Les nouveaux défis de la politique africaine de la France
Entretien avec Alain Antil, directeur du Centre Afrique subsaharienne de l’Ifri
Par Christine Holzbauer, à Paris (*)
Auditionné le 13 décembre par la Commission de la défense nationale et des forces armées de l’Assemblée nationale, le directeur du Centre Afrique subsaharienne de l’Ifri, Alain Antil, s’inquiète de l’expansion des foyers djihadistes implantés dans le Sahel central ainsi que de l’affaiblissement des pouvoirs civils dans la région. Dans l’entretien qu’il nous a accordé, Il revient sur les succès et échecs de la politique française au Sahel et des changements géopolitiques qui y ont lieu, parmi lesquels la création de l’Alliance des Etats du Sahel (AES). Un entretien à la une de DIFA 5.
Lors de votre audition, vous avez dénoncé l’incapacité de l’exécutif français à lire un certain nombre de signaux en provenance des Etats du Sahel qui se sont traduits par une succession de coups d’Etat. Comment l’expliquez-vous ?
Effectivement, des chercheurs sahéliens et français ont relayé ces signaux. Des analyses internes au ministère des Affaires étrangères et des rapports parlementaires sont venus les compléter. Pourquoi ces signaux n’ont-ils pas été perçus au sommet de l’Etat ? Mystère… Concernant les coups d’états, il ne faut toutefois pas sombrer dans la paranoïa en pensant que chacun d’entre eux est un acte contre la France. C’est d’abord un échec des dirigeants en place en ce qui concerne le Mali, le Burkina Faso et le Niger. Ensuite, les coups d’états en Guinée et au Gabon n’ont pas, au moment où nous parlons, de coloration anti-française. Il faut aussi rappeler que la dégradation des relations avec le Mali s’est faite après ce qu’on a appelé « le coup d’État dans le coup d’État », au printemps 2021. Le président Paul-Henri Sandaogo Damiba n’était pas particulièrement antifrançais.
La remise du rapport Fuchs Tabarot en novembre sur la relation entre la France et l’Afrique a fait couler beaucoup d’encre. Ce regain d’intérêt des parlementaires français à l’égard de l’Afrique arrive-t-il trop tard ?

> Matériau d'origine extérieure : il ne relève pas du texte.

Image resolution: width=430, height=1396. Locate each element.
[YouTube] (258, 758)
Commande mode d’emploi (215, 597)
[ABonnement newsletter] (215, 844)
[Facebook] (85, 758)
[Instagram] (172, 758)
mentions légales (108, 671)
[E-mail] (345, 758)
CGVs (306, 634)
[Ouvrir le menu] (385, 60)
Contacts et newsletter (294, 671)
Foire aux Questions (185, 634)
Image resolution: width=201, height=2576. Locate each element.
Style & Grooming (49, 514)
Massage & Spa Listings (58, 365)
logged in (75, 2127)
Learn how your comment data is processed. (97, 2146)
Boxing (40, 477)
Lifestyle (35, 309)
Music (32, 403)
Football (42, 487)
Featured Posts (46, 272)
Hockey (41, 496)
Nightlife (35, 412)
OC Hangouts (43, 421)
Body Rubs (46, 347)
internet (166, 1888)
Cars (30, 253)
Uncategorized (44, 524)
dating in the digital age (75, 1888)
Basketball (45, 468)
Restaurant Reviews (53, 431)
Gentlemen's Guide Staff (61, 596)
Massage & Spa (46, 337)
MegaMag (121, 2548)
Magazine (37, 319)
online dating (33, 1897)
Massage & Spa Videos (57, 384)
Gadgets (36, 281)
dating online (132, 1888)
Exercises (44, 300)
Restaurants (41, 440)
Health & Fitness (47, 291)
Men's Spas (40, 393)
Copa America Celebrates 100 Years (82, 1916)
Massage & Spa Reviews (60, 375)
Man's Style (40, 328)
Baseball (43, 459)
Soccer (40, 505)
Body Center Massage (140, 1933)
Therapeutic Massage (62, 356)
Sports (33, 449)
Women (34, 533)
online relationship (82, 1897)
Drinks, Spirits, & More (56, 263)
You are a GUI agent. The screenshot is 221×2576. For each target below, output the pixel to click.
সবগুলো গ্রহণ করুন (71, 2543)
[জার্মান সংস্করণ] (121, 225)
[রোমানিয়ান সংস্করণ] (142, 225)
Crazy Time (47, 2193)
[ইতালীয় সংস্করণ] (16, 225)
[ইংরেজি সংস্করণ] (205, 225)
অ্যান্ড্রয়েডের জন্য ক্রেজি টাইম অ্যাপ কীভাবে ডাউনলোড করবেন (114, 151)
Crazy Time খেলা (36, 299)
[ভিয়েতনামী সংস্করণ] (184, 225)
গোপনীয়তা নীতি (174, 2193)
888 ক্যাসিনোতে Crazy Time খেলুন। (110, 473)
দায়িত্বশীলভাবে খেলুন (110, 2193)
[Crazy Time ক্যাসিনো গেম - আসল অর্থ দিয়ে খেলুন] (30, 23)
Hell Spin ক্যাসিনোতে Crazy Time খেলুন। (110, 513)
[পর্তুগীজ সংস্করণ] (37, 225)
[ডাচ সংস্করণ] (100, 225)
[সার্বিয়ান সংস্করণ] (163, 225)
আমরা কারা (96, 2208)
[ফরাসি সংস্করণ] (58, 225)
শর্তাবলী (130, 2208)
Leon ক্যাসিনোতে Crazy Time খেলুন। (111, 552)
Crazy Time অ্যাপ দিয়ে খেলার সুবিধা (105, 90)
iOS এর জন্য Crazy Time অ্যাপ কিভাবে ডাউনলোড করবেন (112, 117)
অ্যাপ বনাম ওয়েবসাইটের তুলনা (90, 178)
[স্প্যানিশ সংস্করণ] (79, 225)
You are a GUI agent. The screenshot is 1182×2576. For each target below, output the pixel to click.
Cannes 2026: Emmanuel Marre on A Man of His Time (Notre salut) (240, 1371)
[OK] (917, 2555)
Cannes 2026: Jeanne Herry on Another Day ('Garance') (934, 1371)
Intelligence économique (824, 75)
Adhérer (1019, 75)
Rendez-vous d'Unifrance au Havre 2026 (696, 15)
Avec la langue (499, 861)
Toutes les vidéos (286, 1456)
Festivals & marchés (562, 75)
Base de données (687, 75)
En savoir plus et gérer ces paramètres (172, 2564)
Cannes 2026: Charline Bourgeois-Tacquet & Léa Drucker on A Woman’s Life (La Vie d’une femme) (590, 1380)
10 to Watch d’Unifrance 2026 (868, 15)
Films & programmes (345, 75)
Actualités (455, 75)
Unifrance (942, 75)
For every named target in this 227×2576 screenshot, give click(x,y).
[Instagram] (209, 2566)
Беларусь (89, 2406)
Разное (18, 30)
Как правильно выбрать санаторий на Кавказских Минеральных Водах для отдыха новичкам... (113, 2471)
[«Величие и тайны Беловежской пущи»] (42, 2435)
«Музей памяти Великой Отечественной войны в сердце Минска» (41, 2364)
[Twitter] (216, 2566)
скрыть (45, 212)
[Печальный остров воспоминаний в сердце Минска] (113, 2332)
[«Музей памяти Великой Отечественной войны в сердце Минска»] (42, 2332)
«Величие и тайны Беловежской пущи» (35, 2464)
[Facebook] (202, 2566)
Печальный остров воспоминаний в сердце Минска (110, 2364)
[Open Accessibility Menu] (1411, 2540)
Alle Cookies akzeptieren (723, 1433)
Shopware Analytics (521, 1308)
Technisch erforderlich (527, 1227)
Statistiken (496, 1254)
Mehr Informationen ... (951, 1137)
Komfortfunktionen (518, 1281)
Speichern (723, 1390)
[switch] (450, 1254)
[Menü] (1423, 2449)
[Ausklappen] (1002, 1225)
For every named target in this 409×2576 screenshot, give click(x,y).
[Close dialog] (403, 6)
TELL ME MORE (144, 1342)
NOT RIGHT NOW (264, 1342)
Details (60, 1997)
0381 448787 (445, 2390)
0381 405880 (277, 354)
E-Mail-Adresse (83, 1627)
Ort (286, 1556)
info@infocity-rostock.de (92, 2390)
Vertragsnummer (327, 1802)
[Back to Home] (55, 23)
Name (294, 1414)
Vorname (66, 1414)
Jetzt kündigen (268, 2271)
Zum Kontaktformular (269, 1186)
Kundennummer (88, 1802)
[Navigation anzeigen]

Il y a eu ces dernières années, tant sur la politique africaine de la France que sur l’opération Barkhane, différentes réunions au Sénat comme à l’Assemblée nationale. Le problème, c’est que les rapports parlementaires pèsent peu sur l’exécutif qui -et c’est encore plus vrai sur les questions de politique étrangère les ignore superbement. La cinquième république porte en elle une concentration importante des pouvoirs autour de la personnalité du chef de l’état. C’est donc de la responsabilité de l’Elysée de rester ouvert à une pluralité d’analyses, y compris quand celles-ci ne confirment pas la réflexion ou les intuitions qui ont présidé à l’établissement de la ligne politique.
Quelles sont les principales leçons que la France devrait en tirer, à l’avenir, pour sa politique africaine ?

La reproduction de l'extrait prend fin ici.